-------- Records shown --------

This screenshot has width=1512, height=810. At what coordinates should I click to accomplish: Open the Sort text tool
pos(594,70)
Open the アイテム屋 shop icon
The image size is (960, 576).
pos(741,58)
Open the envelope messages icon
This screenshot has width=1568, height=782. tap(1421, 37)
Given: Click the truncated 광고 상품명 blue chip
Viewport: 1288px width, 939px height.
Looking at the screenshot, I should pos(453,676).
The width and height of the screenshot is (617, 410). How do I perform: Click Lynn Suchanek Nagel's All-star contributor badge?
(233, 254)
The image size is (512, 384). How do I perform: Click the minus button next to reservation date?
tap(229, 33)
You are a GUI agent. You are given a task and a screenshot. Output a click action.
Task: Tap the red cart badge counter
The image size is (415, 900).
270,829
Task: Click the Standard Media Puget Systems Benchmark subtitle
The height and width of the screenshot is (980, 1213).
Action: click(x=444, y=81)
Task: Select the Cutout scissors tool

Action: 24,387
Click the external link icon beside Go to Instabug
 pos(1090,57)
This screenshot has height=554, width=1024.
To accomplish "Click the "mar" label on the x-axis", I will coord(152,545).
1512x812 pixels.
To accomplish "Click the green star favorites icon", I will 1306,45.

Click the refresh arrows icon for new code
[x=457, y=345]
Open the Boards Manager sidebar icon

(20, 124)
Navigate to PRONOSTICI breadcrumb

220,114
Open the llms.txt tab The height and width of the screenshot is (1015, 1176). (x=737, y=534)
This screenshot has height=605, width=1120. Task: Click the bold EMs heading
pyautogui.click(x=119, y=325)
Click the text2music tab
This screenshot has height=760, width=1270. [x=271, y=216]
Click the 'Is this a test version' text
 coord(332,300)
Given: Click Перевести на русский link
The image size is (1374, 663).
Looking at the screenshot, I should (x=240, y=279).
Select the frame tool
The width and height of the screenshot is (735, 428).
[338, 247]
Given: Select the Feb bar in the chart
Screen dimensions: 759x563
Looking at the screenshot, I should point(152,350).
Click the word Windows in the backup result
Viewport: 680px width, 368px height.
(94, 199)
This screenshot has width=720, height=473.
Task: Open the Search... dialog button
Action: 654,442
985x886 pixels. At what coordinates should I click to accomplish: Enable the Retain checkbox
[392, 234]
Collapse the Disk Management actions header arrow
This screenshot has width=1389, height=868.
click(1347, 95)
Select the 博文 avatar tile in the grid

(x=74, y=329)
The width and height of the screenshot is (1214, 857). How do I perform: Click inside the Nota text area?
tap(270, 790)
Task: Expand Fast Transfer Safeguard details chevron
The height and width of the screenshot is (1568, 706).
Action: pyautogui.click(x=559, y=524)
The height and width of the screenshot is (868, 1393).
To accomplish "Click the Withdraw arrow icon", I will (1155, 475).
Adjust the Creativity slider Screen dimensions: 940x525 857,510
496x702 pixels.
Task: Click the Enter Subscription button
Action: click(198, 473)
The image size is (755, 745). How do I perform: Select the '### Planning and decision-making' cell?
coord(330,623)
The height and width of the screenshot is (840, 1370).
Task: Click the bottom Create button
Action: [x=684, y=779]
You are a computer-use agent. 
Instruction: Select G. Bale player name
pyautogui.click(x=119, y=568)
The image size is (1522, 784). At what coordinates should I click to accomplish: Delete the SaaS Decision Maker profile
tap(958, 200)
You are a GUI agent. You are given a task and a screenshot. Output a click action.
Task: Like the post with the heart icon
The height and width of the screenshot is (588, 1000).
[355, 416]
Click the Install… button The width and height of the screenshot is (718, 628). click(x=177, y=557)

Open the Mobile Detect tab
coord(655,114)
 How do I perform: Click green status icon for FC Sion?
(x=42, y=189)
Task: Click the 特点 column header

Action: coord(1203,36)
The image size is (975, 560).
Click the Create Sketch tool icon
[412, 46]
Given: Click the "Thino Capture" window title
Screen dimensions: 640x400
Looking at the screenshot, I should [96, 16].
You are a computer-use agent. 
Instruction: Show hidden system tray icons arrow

--------

- What needs to be done -
Rename every "image size" in the data above to "screen size" and write the data out again, leaving everything else unchanged.

- Solved problem -
This screenshot has width=1512, height=810. At what coordinates should I click to accomplish: Open the Sort text tool
pos(594,70)
Open the アイテム屋 shop icon
The screen size is (960, 576).
pos(741,58)
Open the envelope messages icon
This screenshot has width=1568, height=782. tap(1421, 37)
Given: Click the truncated 광고 상품명 blue chip
Viewport: 1288px width, 939px height.
Looking at the screenshot, I should pos(453,676).
The width and height of the screenshot is (617, 410). How do I perform: Click Lynn Suchanek Nagel's All-star contributor badge?
(233, 254)
The screen size is (512, 384). How do I perform: Click the minus button next to reservation date?
tap(229, 33)
You are a GUI agent. You are given a task and a screenshot. Output a click action.
Task: Tap the red cart badge counter
The screen size is (415, 900).
270,829
Task: Click the Standard Media Puget Systems Benchmark subtitle
The height and width of the screenshot is (980, 1213).
Action: click(x=444, y=81)
Task: Select the Cutout scissors tool

Action: 24,387
Click the external link icon beside Go to Instabug
 pos(1090,57)
This screenshot has height=554, width=1024.
To accomplish "Click the "mar" label on the x-axis", I will coord(152,545).
1512x812 pixels.
To accomplish "Click the green star favorites icon", I will 1306,45.

Click the refresh arrows icon for new code
[x=457, y=345]
Open the Boards Manager sidebar icon

(20, 124)
Navigate to PRONOSTICI breadcrumb

220,114
Open the llms.txt tab The height and width of the screenshot is (1015, 1176). (x=737, y=534)
This screenshot has height=605, width=1120. Task: Click the bold EMs heading
pyautogui.click(x=119, y=325)
Click the text2music tab
This screenshot has height=760, width=1270. [x=271, y=216]
Click the 'Is this a test version' text
 coord(332,300)
Given: Click Перевести на русский link
The screen size is (1374, 663).
Looking at the screenshot, I should (x=240, y=279).
Select the frame tool
The width and height of the screenshot is (735, 428).
[338, 247]
Given: Select the Feb bar in the chart
Screen dimensions: 759x563
Looking at the screenshot, I should point(152,350).
Click the word Windows in the backup result
Viewport: 680px width, 368px height.
(94, 199)
This screenshot has width=720, height=473.
Task: Open the Search... dialog button
Action: 654,442
985x886 pixels. At what coordinates should I click to accomplish: Enable the Retain checkbox
[392, 234]
Collapse the Disk Management actions header arrow
This screenshot has width=1389, height=868.
click(1347, 95)
Select the 博文 avatar tile in the grid

(x=74, y=329)
The width and height of the screenshot is (1214, 857). How do I perform: Click inside the Nota text area?
tap(270, 790)
Task: Expand Fast Transfer Safeguard details chevron
The height and width of the screenshot is (1568, 706).
Action: pyautogui.click(x=559, y=524)
The height and width of the screenshot is (868, 1393).
To accomplish "Click the Withdraw arrow icon", I will (1155, 475).
Adjust the Creativity slider Screen dimensions: 940x525 857,510
496x702 pixels.
Task: Click the Enter Subscription button
Action: click(198, 473)
The screen size is (755, 745). How do I perform: Select the '### Planning and decision-making' cell?
coord(330,623)
The height and width of the screenshot is (840, 1370).
Task: Click the bottom Create button
Action: [x=684, y=779]
You are a computer-use agent. 
Instruction: Select G. Bale player name
pyautogui.click(x=119, y=568)
The screen size is (1522, 784). At what coordinates should I click to accomplish: Delete the SaaS Decision Maker profile
tap(958, 200)
You are a GUI agent. You are given a task and a screenshot. Output a click action.
Task: Like the post with the heart icon
The height and width of the screenshot is (588, 1000).
[355, 416]
Click the Install… button The width and height of the screenshot is (718, 628). click(x=177, y=557)

Open the Mobile Detect tab
coord(655,114)
 How do I perform: Click green status icon for FC Sion?
(x=42, y=189)
Task: Click the 特点 column header

Action: coord(1203,36)
The screen size is (975, 560).
Click the Create Sketch tool icon
[412, 46]
Given: Click the "Thino Capture" window title
Screen dimensions: 640x400
Looking at the screenshot, I should [96, 16].
You are a computer-use agent. 
Instruction: Show hidden system tray icons arrow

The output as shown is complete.